Howard County is either a fiscally sound and prosperous county where growth is managed effectively or a county victimized by runaway government spending and a poor infrastructure, according to the two candidates who want to lead the county for the next four years.
Those sharply different views emerged last night as Democrat Elizabeth Bobo, the incumbent county executive, and Republican Charles I. Ecker, the challenger, argued growth and the economy during a debate at Howard High School.
Ecker said the Bobo administration has allowed the county to grow too fast in recent years without making sure there is enough money to pay for new roads, schools and other necessary public facilities. He said she has spent too much money along the way to expand the county government.
And now, he said, an expected shortfall in government revenue will aggravate the problem. The county administration has ordered department heads to trim spending by 5 to 10 percent this year in light of an expected $5 million shortfall in the current $286.4 million budget.
"We've got a lot of catching up to do," Ecker said, referring to what he called a lack of adequate roads. "I think our executive has been spending our prosperity rather than managing it."
Bobo said her administration has spent on schools a large portion of its 88 percent budget increase over the last four years. Part of the increase paid for the more than 200 percent increase in teachers' salaries and added 98 officers to the police department, she said.
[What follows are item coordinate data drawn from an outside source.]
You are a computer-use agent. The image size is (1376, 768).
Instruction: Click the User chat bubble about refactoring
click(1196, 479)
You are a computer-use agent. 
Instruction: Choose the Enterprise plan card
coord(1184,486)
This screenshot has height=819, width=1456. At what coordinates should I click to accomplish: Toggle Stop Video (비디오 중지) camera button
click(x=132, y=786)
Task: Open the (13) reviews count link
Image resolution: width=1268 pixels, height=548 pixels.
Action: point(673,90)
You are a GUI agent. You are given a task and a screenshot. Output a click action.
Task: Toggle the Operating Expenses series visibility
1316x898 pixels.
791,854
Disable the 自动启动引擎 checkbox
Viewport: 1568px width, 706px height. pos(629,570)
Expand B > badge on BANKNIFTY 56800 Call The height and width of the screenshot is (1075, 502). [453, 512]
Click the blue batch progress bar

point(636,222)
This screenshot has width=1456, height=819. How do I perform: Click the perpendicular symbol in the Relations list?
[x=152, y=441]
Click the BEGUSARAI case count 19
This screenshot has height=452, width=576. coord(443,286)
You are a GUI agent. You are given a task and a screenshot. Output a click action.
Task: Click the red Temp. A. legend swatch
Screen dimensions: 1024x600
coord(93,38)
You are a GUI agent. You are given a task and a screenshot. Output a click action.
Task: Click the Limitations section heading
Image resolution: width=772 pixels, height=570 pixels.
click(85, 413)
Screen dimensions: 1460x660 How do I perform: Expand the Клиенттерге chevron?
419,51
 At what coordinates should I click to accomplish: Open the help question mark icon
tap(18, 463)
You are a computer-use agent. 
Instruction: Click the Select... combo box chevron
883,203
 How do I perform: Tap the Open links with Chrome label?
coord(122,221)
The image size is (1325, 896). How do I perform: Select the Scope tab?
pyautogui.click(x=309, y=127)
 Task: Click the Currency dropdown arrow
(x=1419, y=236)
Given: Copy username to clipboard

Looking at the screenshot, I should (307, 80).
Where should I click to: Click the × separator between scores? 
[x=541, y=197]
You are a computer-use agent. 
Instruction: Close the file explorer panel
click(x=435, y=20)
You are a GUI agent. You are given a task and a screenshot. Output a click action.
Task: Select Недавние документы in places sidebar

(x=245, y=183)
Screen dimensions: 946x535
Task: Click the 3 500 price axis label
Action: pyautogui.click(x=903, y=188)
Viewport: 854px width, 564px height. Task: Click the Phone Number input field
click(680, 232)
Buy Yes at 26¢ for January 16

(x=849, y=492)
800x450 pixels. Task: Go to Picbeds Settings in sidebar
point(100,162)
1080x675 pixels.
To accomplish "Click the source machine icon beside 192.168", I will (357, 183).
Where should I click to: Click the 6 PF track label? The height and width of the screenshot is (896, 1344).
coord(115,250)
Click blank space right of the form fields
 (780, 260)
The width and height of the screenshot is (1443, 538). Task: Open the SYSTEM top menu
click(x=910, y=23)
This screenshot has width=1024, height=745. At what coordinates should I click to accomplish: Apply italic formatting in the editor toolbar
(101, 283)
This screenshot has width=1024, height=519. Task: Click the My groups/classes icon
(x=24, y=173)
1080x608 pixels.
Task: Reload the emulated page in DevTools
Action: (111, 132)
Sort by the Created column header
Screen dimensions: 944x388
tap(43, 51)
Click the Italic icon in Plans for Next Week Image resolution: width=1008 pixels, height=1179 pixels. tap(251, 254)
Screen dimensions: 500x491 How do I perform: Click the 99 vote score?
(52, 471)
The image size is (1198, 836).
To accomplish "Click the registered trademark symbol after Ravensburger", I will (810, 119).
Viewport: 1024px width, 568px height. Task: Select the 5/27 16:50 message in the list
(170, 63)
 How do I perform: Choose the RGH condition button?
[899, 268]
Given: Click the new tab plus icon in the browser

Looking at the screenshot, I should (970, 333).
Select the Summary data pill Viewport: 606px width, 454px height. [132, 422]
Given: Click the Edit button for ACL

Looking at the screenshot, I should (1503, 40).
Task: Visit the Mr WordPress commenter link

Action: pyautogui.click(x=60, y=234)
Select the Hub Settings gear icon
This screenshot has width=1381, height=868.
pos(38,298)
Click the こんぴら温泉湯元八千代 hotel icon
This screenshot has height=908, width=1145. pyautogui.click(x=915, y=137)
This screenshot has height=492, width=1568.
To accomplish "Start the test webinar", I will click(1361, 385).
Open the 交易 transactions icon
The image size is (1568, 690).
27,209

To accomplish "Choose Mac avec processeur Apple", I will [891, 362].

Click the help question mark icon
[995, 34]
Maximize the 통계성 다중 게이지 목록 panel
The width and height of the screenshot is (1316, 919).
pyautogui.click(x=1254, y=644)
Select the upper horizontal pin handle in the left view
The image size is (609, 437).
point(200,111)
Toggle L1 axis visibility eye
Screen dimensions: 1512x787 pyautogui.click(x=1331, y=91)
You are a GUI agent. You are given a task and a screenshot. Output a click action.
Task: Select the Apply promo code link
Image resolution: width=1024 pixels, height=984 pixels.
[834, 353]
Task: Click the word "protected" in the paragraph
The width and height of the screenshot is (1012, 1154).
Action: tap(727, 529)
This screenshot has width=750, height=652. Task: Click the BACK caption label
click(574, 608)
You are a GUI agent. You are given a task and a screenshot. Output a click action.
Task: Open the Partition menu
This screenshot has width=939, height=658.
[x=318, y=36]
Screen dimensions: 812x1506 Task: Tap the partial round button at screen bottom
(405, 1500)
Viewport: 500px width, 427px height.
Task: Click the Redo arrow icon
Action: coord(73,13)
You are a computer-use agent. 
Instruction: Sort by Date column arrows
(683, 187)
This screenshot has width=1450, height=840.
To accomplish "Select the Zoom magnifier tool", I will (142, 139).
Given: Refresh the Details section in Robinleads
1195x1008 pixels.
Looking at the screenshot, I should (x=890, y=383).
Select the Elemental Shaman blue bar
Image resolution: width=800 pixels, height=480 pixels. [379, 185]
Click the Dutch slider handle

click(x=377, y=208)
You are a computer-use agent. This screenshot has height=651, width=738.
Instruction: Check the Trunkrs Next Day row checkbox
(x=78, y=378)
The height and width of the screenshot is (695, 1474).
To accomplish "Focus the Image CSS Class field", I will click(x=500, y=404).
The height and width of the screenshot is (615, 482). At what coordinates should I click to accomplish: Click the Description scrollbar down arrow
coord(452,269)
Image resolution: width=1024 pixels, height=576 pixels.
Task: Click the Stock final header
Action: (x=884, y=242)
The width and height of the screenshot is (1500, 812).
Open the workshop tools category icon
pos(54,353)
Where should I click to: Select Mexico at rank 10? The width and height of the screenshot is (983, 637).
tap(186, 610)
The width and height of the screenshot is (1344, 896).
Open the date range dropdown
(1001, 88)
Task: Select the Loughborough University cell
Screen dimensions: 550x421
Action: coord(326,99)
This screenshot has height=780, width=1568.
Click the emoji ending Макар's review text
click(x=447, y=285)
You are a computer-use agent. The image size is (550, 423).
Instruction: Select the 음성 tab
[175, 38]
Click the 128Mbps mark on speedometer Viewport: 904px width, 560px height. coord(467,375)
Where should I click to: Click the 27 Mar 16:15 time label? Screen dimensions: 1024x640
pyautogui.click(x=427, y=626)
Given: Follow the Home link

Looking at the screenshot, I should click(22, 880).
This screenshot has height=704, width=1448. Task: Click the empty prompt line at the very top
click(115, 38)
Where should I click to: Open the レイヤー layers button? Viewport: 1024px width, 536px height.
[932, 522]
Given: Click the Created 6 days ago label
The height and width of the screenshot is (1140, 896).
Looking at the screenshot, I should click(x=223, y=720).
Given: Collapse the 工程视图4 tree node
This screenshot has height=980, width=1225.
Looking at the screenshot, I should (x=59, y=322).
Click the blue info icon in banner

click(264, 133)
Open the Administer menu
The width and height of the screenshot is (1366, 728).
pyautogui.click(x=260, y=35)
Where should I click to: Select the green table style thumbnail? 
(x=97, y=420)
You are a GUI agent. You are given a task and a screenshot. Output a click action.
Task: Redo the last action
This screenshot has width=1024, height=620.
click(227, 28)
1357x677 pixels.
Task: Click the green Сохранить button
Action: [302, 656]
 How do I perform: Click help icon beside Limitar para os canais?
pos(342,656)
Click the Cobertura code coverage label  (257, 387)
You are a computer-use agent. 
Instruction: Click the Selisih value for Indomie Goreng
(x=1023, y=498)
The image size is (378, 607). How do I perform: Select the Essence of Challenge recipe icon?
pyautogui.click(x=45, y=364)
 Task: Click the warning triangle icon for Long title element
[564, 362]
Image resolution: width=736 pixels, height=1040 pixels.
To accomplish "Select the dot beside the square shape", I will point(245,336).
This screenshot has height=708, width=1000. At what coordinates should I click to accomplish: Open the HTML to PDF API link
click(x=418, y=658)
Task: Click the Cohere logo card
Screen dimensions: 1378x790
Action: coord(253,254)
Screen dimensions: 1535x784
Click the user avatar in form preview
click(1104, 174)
She contended that the county has kept up with growth. "I don't agree we're lacking infrastructure," Bobo said. "Every school-construction request that was made has been funded."
Ecker countered that motorists face congestion on several major roadways.
Ecker said Bobo's measures to control growth have made businesses feel that Howard County has an "anti-business climate." He said the housing industry is suffering from her cap on building permits, which, along with the slumping economy, has slowed construction to a trickle.
Bobo said the economic downturn went beyond Howard County. She argued that the county still has attracted and held onto a number of high-tech and bio-tech firms, and she criticized Ecker for his assessment of the business climate.
"Those who say Howard County has an anti-business climate will create a self-fulfilling prophecy," she said.
The debate was sponsored by the Howard County Economic Forum and the Coalition of Community Associations.